This DNA Sequencer Costs Less Than an iPhone. Conclusion: I Need to Learn Bioinformatics.

Plus the “cover band learning strategy”, 39 bioinformatics tools and two The Simpsons references.

Kahlil Corazo
11 min readOct 29, 2019

Do you remember this episode in The Simpsons?

I predict that within 10 years, computers will be twice as powerful, ten thousand times larger, and so expensive that only the 5 richest kings of Europe will own them. — Dr. Frink

When this aired, many of us had our personal computers at home. We found this funny because we were living in the future, where Moore’s law had marched relentlessly — and continues to do so up to this day.

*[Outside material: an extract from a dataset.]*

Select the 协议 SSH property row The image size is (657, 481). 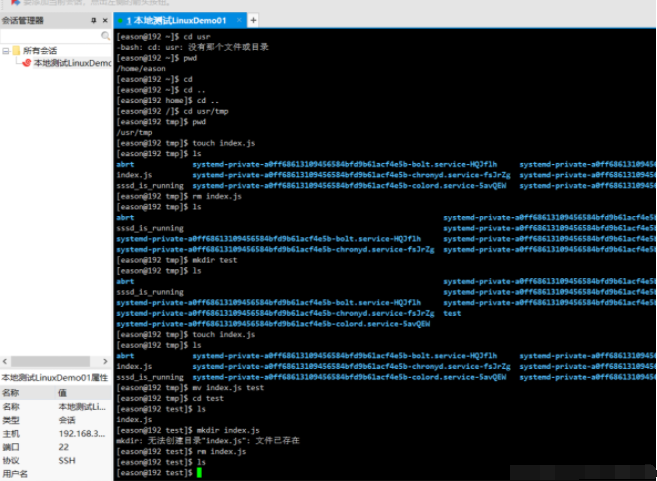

In the world of biology, the same joke could have been made with DNA sequencing. When the human genome was sequenced in the early 2000s, it cost $2.7 billion. Even if Dr. Frink predicts that the cost of sequencing will fall following Moore’s law, the logic of the joke will still work (but perhaps not its effectiveness) because the price per Megabase of sequenced DNA has fallen much faster than the price of computing power.

https://www.genome.gov/about-genomics/fact-sheets/Sequencing-Human-Genome-cost

Despite the falling cost of DNA sequencing, the capital cost of a sequencer was still in the hundreds of thousands of USD — up until a few years ago, when the Oxford Nanopore MinION came out. It is the size of a mobile phone and you plug it in your computer.

image sources https://www.genomeweb.com/sequencing-technology/oxford-nanopore-releases-pricing-minion-flow-cells-users-publish-new-data https://www.evaluate.com/vantage/articles/analysis/spotlight/oxford-nanopore-disruptive-unicorn-gunning-illumina

At the time of writing (2019), the startup package, which includes a sequencer, flow cells and reagents, only costs $1,000. You need to buy more flow cells and reagents once they are used up. Flow cells costs $500 to $900 (cheaper at volume) and can produce up to 30 Gigabases of sequenced DNA per flow cell. Cost of reagents per sequencing is around $100.

From Li, Changsheng & Lin, Feng & An, Dong & Wang, Wenqin & Huang, Ruidong. (2017). Genome Sequencing and Assembly by Long Reads in Plants. Genes. 9. 6. 10.3390/genes9010006. https://www.ncbi.nlm.nih.gov/pubmed/29283420 (note that the price/Gb for Nanopore is probably wrong — see below)
Li et al above says $750 per GB for Nanopore, but the Nanopore website says it can do $15 — $60 per GB. https://nanoporetech.com/products/comparison#output
Bleidorn, Christoph (2016). “Third generation sequencing: technology and its potential impact on evolutionary biodiversity research”. Systematics and Biodiversity. 14 (1): 1–8. doi:10.1080/14772000.2015.1099575. ISSN 1477–2000. https://www.tandfonline.com/doi/abs/10.1080/14772000.2015.1099575?journalCode=tsab20

Not yet something everyone will have in their homes, but affordable enough for an MS Biology student like me to consider for a thesis. I read a couple of papers to see how this could be done for my organism of interest. This led me to conclude that I would need to learn bioinformatics. The numbers below might also convince you to do the same. I also share my learning plan. Would love to hear your thoughts.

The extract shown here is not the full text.